This creamy and indulgent risotto recipe is perfect for an easy midweek meal. The chestnut mushrooms make it a source of vitamin D and it’s also packed full of delicious high protein crickets!
Serves: 2 Portions
Dried Crickets - 30g
Truffle Oil - 15ml
Porcini Powder - 10g
Mixed Herbs - 2g
Onion - 1
Garlic - 1 clove
Chestnut Mushrooms - 10
Parsley - handful
Risotto Rice - 200g
Olive Oil - 1 tbsp
White Wine - 100ml
Crème Fraiche - 1 tbsp
Vegetable Stock - 400ml
Parmesan - 50g
1. MAKE THE RISOTTO BASE | 20mins
Preheat oven to 170C/150C fan/gas 3. Then chop the onion, garlic, slice all 1 pack of mushrooms and make the vegetable stock.
In a medium saucepan, fry the onions and the garlic in a tablespoon of olive oil until translucent, then add half the mushrooms (save half for roasting) and rice and sauté for 2 minutes stirring constantly.
Add the wine to the pan and reduce until the rice has absorbed all of the wine, then add 3/4 of the vegetable stock and reduce the heat to a low simmer. Cook the risotto for 15-20 minutes, or until the rice is just cooked or al dente.

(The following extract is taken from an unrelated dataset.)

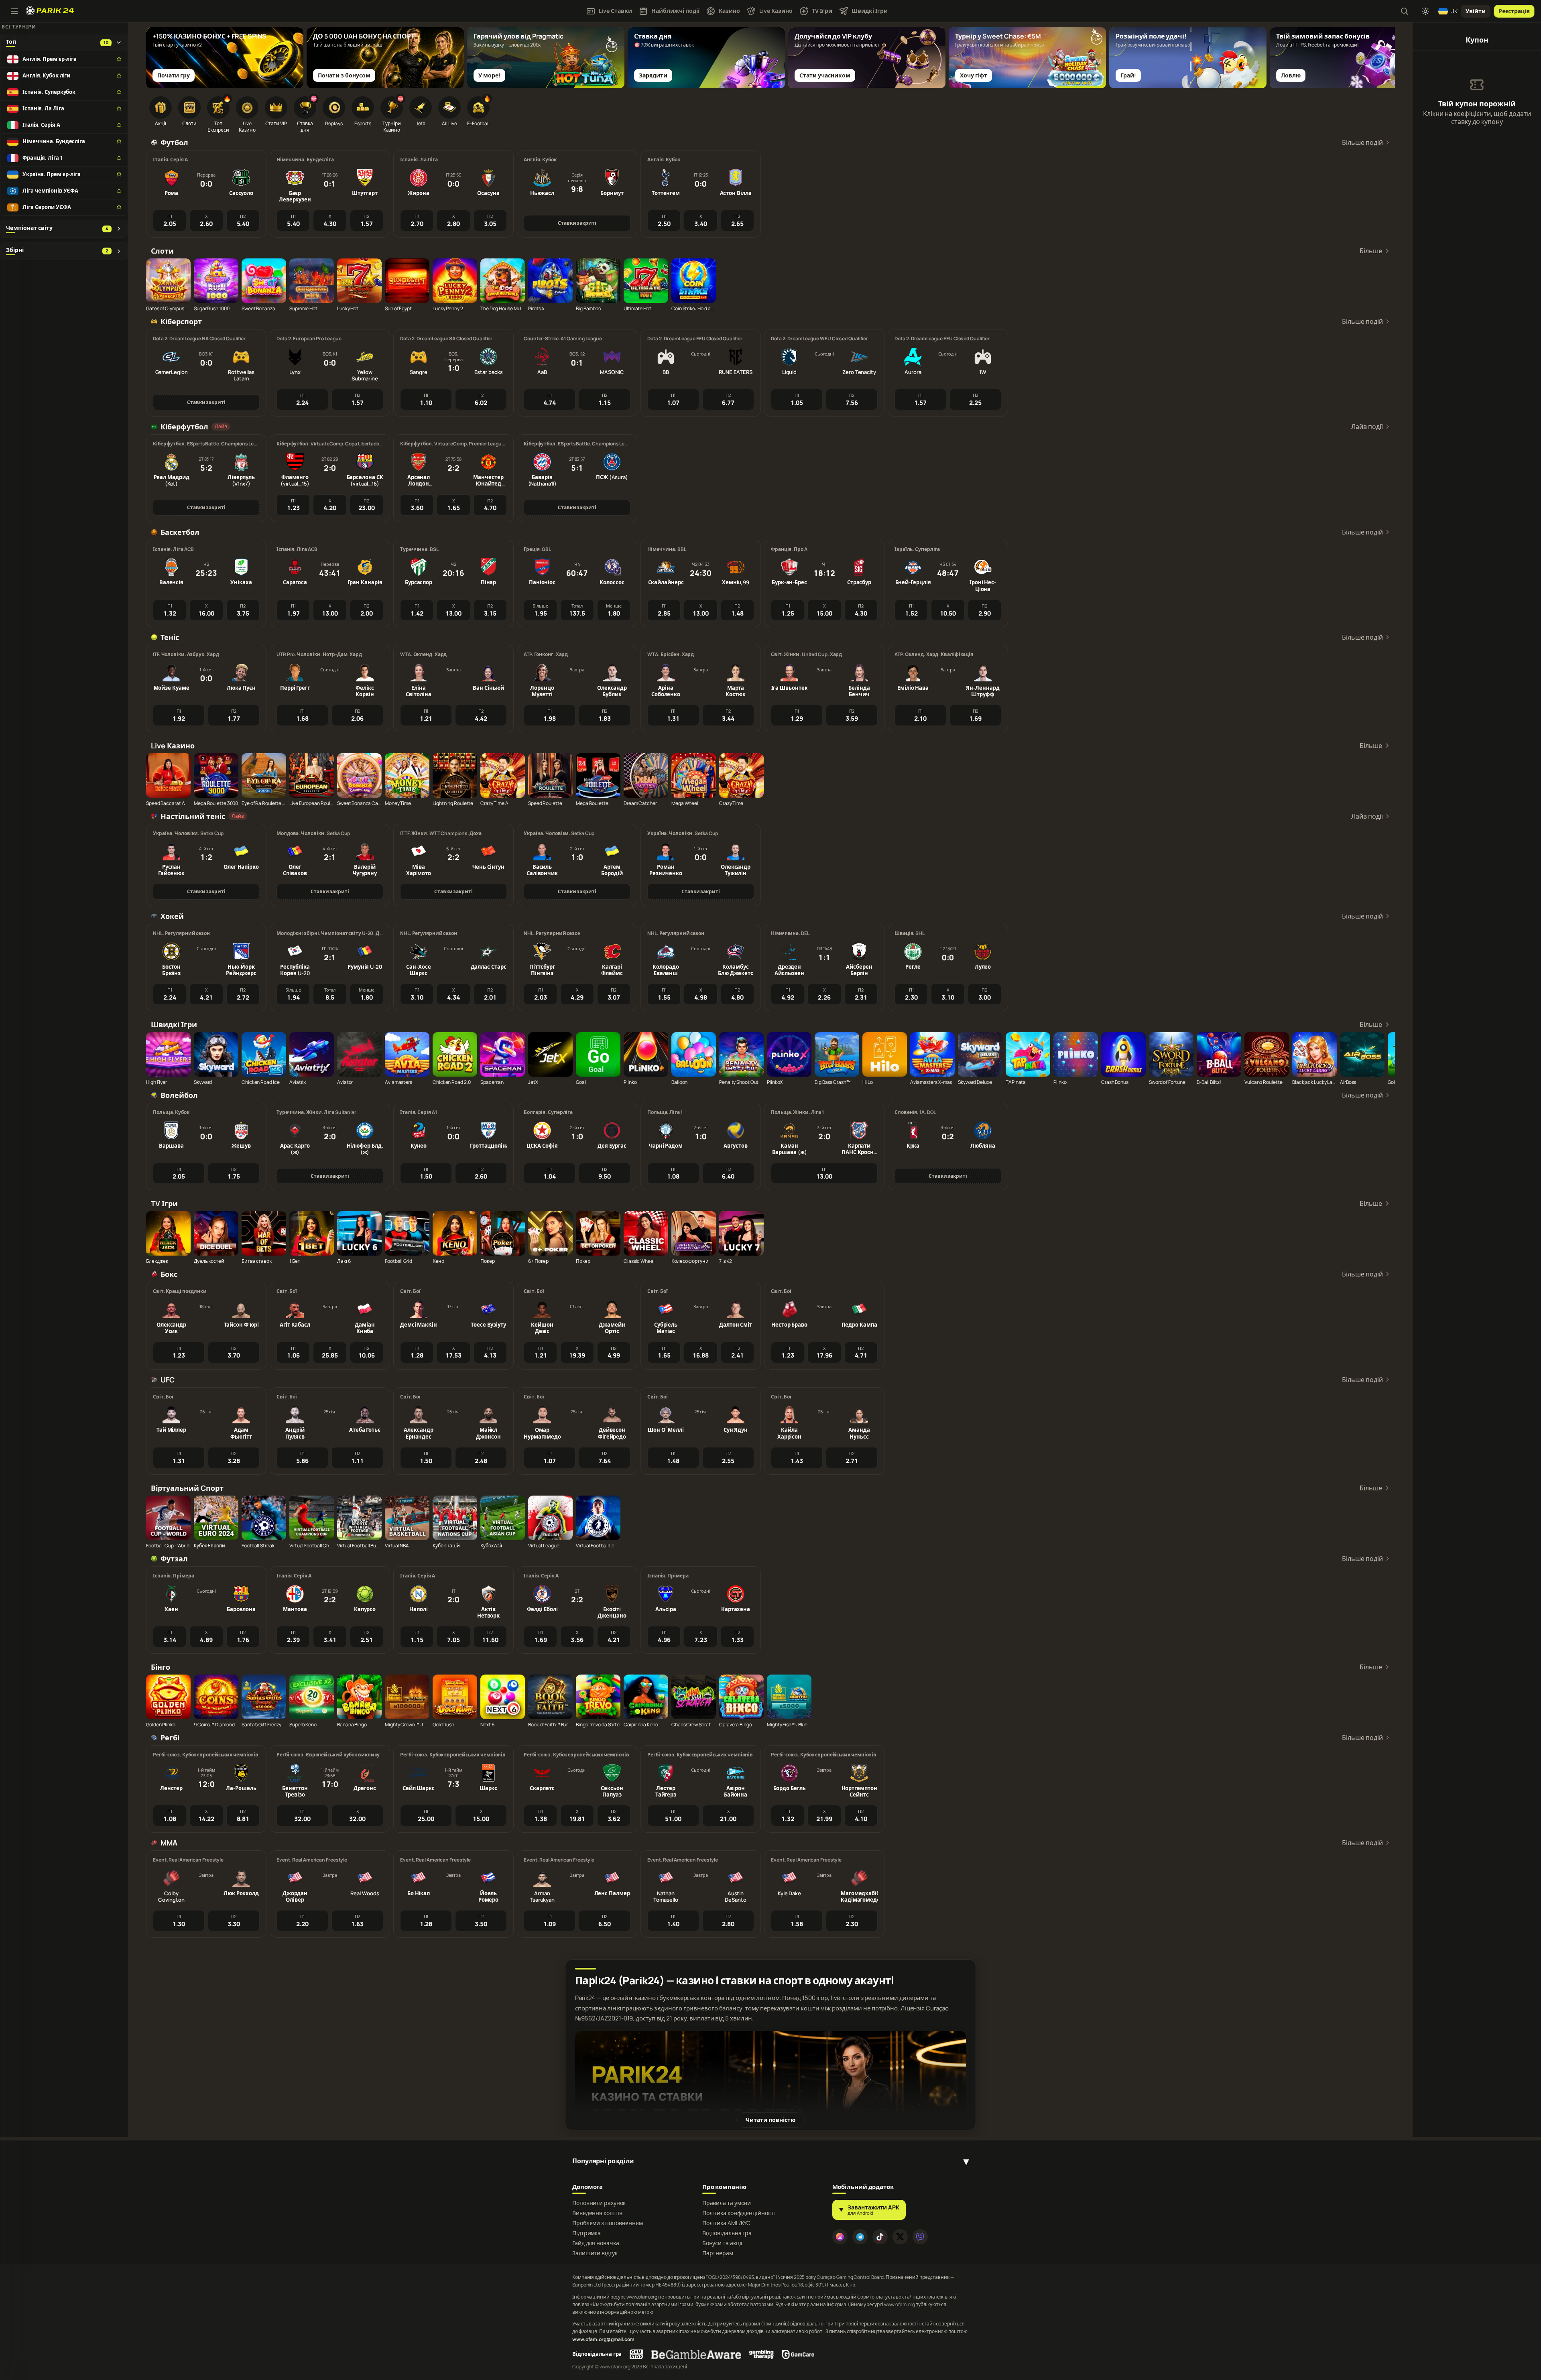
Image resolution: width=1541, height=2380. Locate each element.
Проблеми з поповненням (607, 2223)
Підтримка (586, 2233)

2. ROAST MUSHROOMS | 18mins
Whilst the risotto cooks add the remaining sliced mushrooms, crickets, truffle oil, half sachet mixed herbs and salt and pepperto a baking tray.
Roast in the oven for 15 minutes or until the mushrooms are well cooked.
3. FINISH RISOTTO | 5mins
Once the rice is cooked, add to the pan the remaining mixed herbs, parmesan, crème fraiche, porcini powder and chopped parsley.
Pour in as much of the remaining veg stock as needed to reach a creamy risotto consistency. Check the seasoning and add salt and black pepper to taste.
4. PLATE UP | 2mins
Serve the risotto straight away into warmed bowls.
Top with the roasted crickets and mushrooms, and grated parmesan to finish. Buon appetito!